診療支援
検査

B型肝炎ウイルスコア関連抗原〔HBcrAg〕   259点(包)
hepatitis B virus core-related antigen quantification
小池 和彦
(関東中央病院院長)

基準値 3.0log U/mL未満


測定法 CLEIA法


検体量 300μL


日数 1~2日


目的 B型肝炎ウイルス(HBV)感染の診断の補助および治療効果の判定


Decision Level

●3.0log U/mL以上(高値)

[高頻度・可能性]B型肝炎 [対策]B型慢性肝炎の抗ウイルス治療を行うかどうかを判断する


異常値のでるメカニズムと臨床的意義

 測定限界である3.0log U/mL以上で血清中のHBVの存在を示す.無治療例ではHBV-DNA値とよく相関しており,HBV感染症の診断とモニタリング指標として使用される.HBV-DNAに比して短時間で測定可能であり,検査の迅速化が期待される.

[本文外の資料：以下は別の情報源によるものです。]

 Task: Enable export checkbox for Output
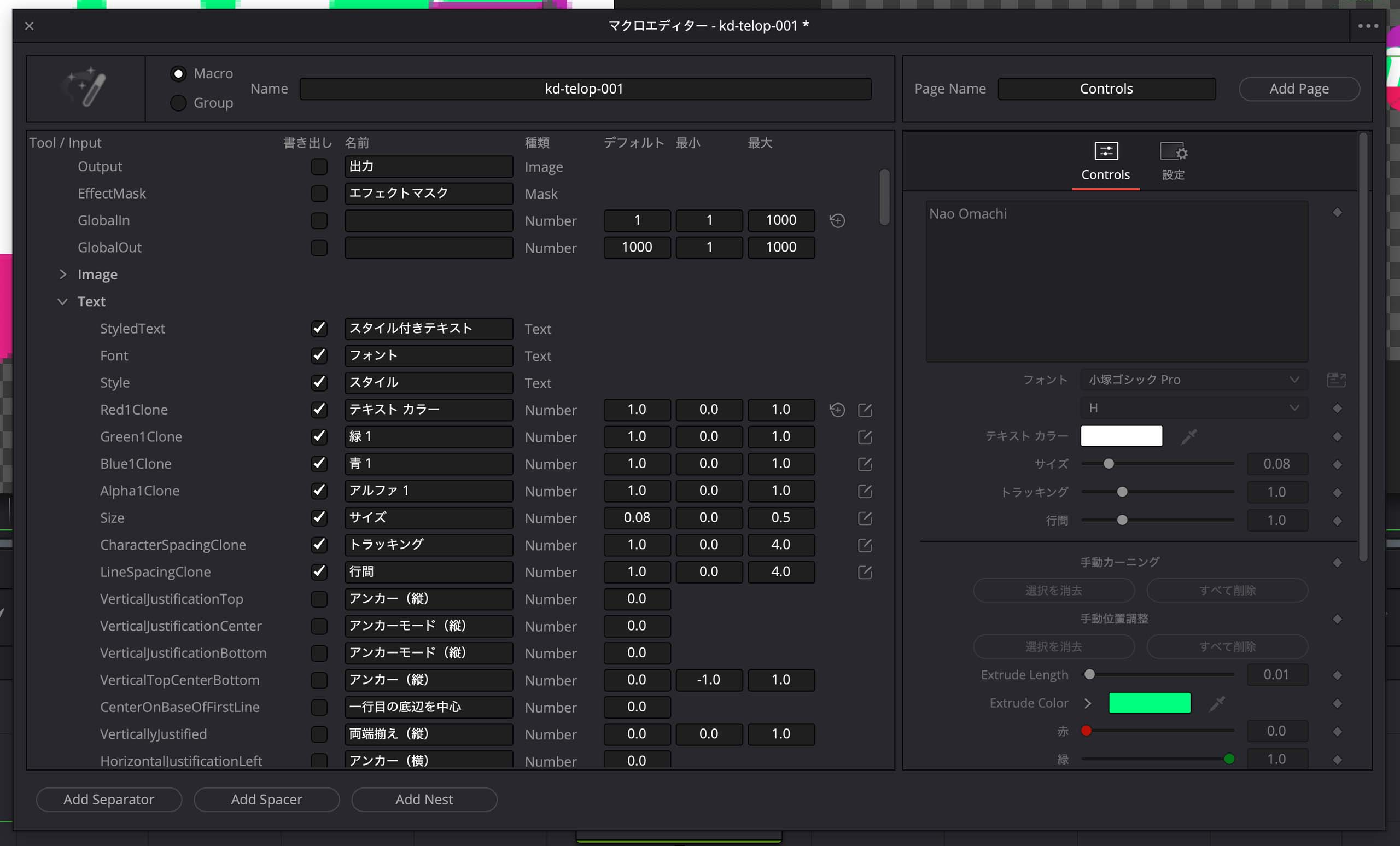point(319,166)
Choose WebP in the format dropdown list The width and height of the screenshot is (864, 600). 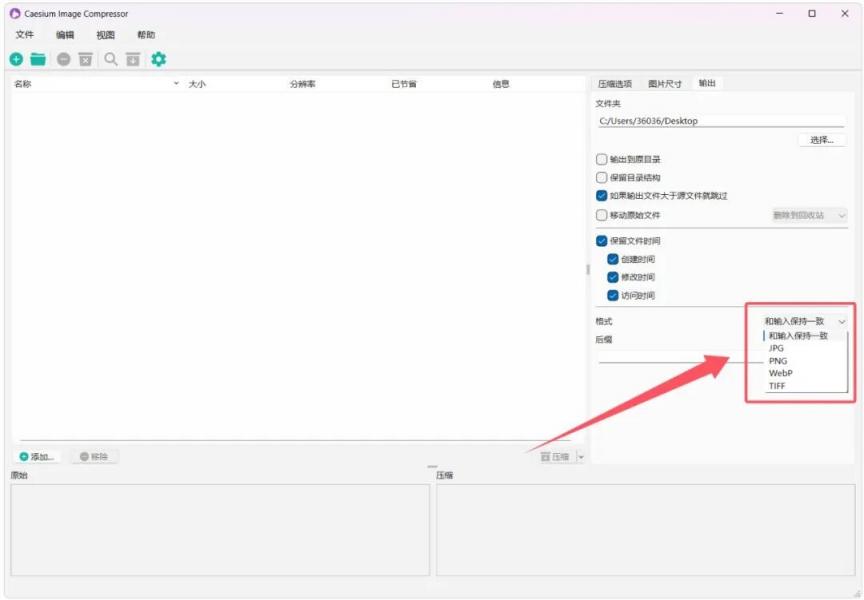point(780,373)
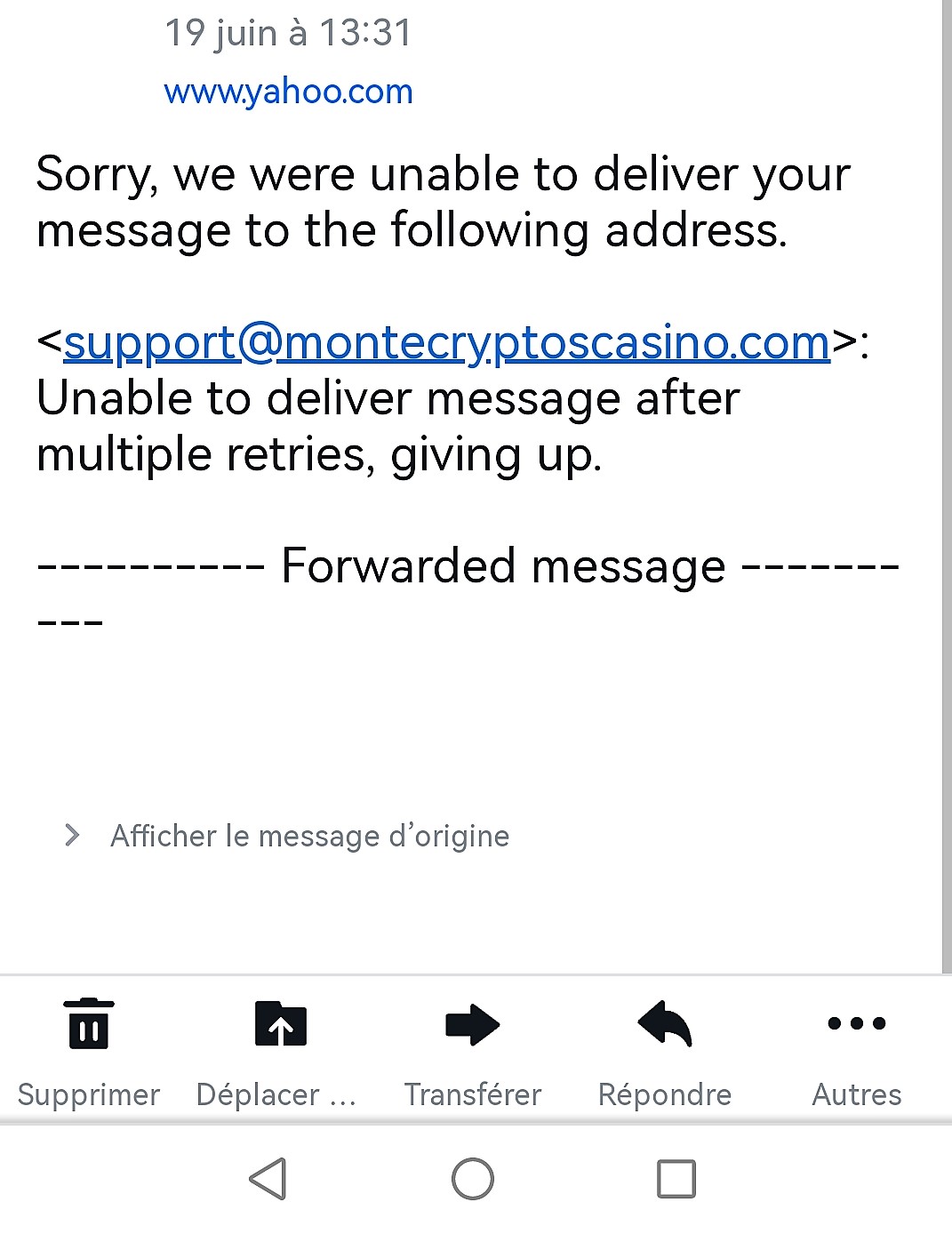The width and height of the screenshot is (952, 1234).
Task: Choose the 'Transférer' label
Action: (472, 1094)
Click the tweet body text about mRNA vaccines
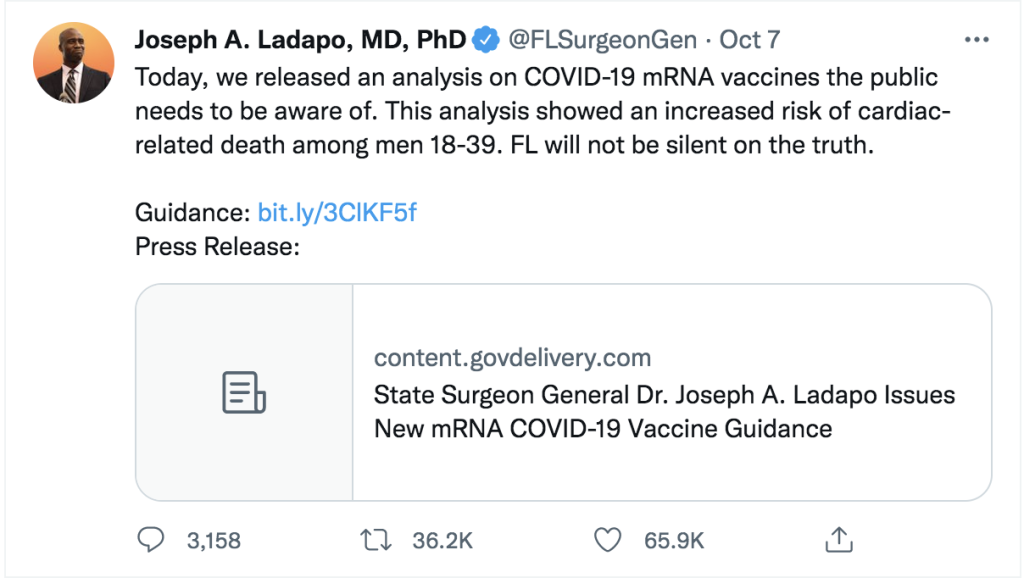This screenshot has width=1024, height=578. coord(543,111)
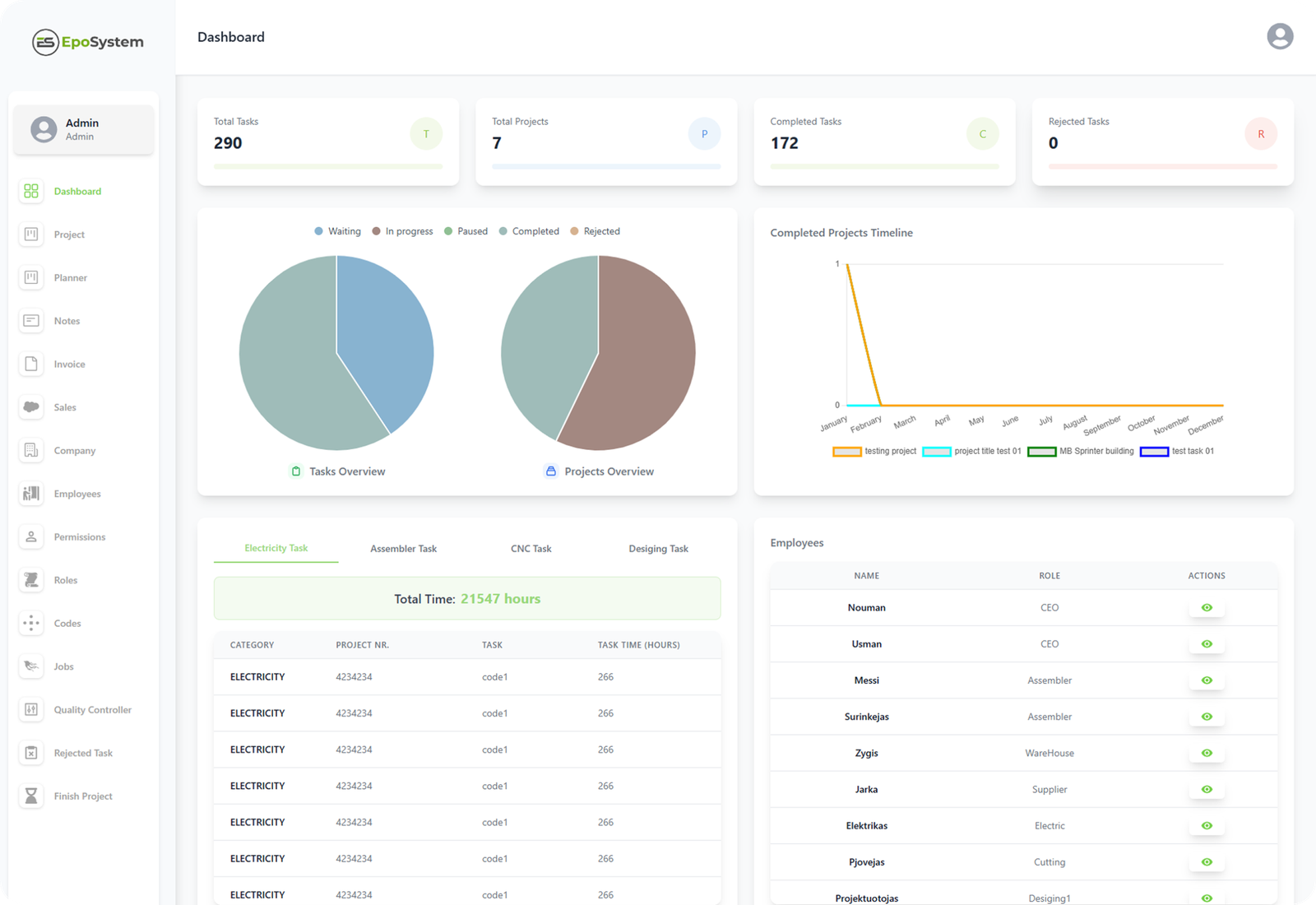Open the Planner sidebar icon

tap(31, 278)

 測定対象となるHBcrAgは,HBe抗原,HBc抗原,および分子量22kDのp22crと呼ばれるHBVプレコア蛋白の3種類である.サンプルを界面活性剤で処理した後,共存する抗体を失活させ,モノクローナル抗体を用いた2ステップサンドイッチ法にて測定される.

 ラミブジン,アデホビル,エンテカビル,テノホビルなどの逆転写酵素阻害薬(核酸アナログ)によるB型慢性肝炎治療時には,投薬休止の指標,耐性株出現の指標として有用と考えられている.逆転写酵素阻害薬による治療時には,HBV-DNAが検出感度未満となった場合でも薬剤の中止によって肝炎の再燃が起こりうるが,HBcrAgが検出感度未満となった場合には薬剤中止後も再燃が起こりにくいことが知られている.また,核酸アナログ治療中止後,肝炎再燃者では非再燃者に比して有意にHBcrAgが高値(4.9vs3.2,p=0.009)であることが示されている.


[感度・特異度]

 HBV-DNA測定に比べ感度は劣るので,HBV感染の有無の判断には使用できない.


[関連する検査]

 本検査はHBV-DNAに比べて感度は劣るが,逆転写酵素阻害薬投与時の病勢判断に適している.